Goodnight Nanny-Cam - ericedwardthor
http://www.newyorker.com/online/blogs/shouts/2012/11/goodnight-nanny-cam.html

======
ericedwardthor
I found one of the comments on the poem very interesting as well. Complicates
the humor and the take away from the piece. Children and childrearing has
evolved dramatically. Overall I think it has been for the better, though it is
always worthwhile to reflect upon our actions and priorities.
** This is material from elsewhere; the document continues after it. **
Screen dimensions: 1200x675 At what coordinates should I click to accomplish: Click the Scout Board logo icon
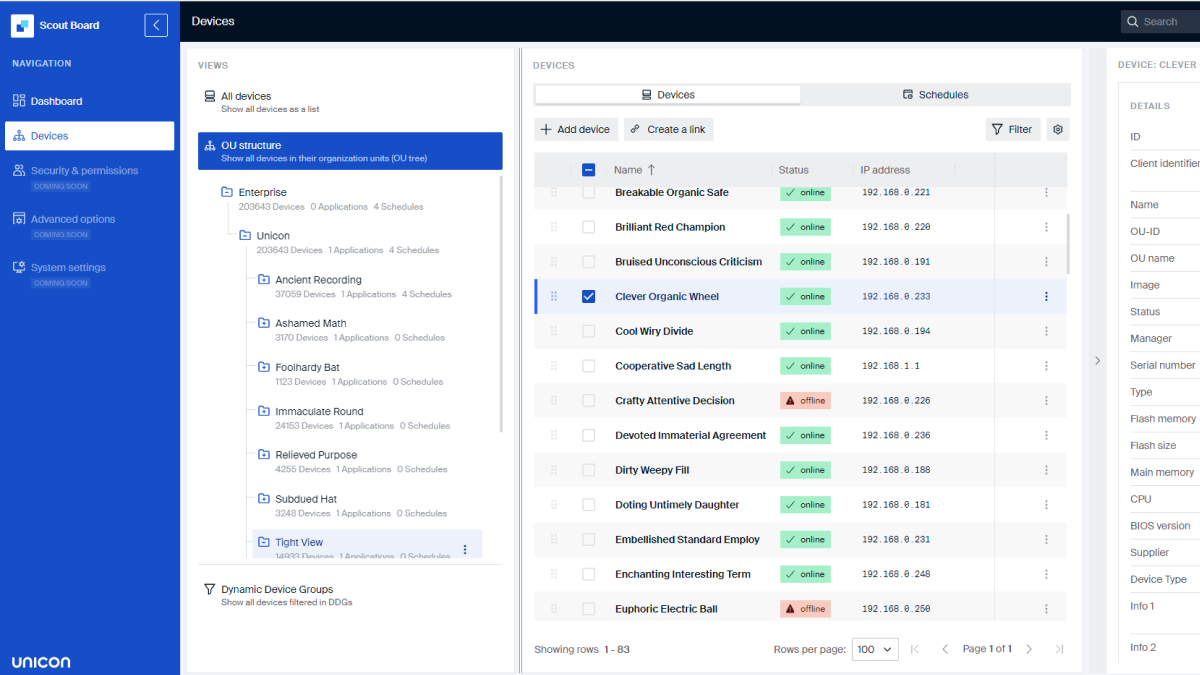pyautogui.click(x=23, y=25)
"Most of the adults I have encountered seem to suffer from an inability to
resolve two conflicting impulses: the desire to make a better life for their
children and their children’s children (and, often, for all the members of
those generations); and a certain sort of frustration arising from the fact
that people won’t just do what was done before because what was so wrong with
that? It’s easy to say that people have been surviving for millions of years
without this or that modern innovation, and it’s easy to mock parents who
stress about all the new threats science uncovers for us each day, but ease
doesn’t imply insight. The problem the above essay highlights isn’t with
innovation or striving to improve our children’s lives but rather with
obsessing to excess about things that don’t warrant obsession. That’s simple
to say but it gets obscured by the humor aimed at the stereotypical alpha
parents. If newborn babies can’t discern colors outside the gray scale, why
not get a high-contrast black-and-white moon if it will help your child learn
to see and understand shapes? Or if Baby Mozart might help stimulate your
child’s brain (or even if it’s just pleasant for your child to listen to),
then why not shell out a couple bucks for a CD (or even less for a
downloadable MP3)? And I wouldn’t have minded so much if my parents had bought
some French flashcards, given how easily children pick up the structure and
content of language (I can read the brief bit of French in Nessel and Ratner’s
ditty, but the 5+ years I spent in French classes in middle school, high
school and college could have been a little easier if I had been given a head
start). What compelled me to write this comment, though, are the subset of
things that alpha and (thankfully) many non-alpha parents do that are
unequivocally important but that are overlooked because people are too busy
laughing and not wanting to look foolish.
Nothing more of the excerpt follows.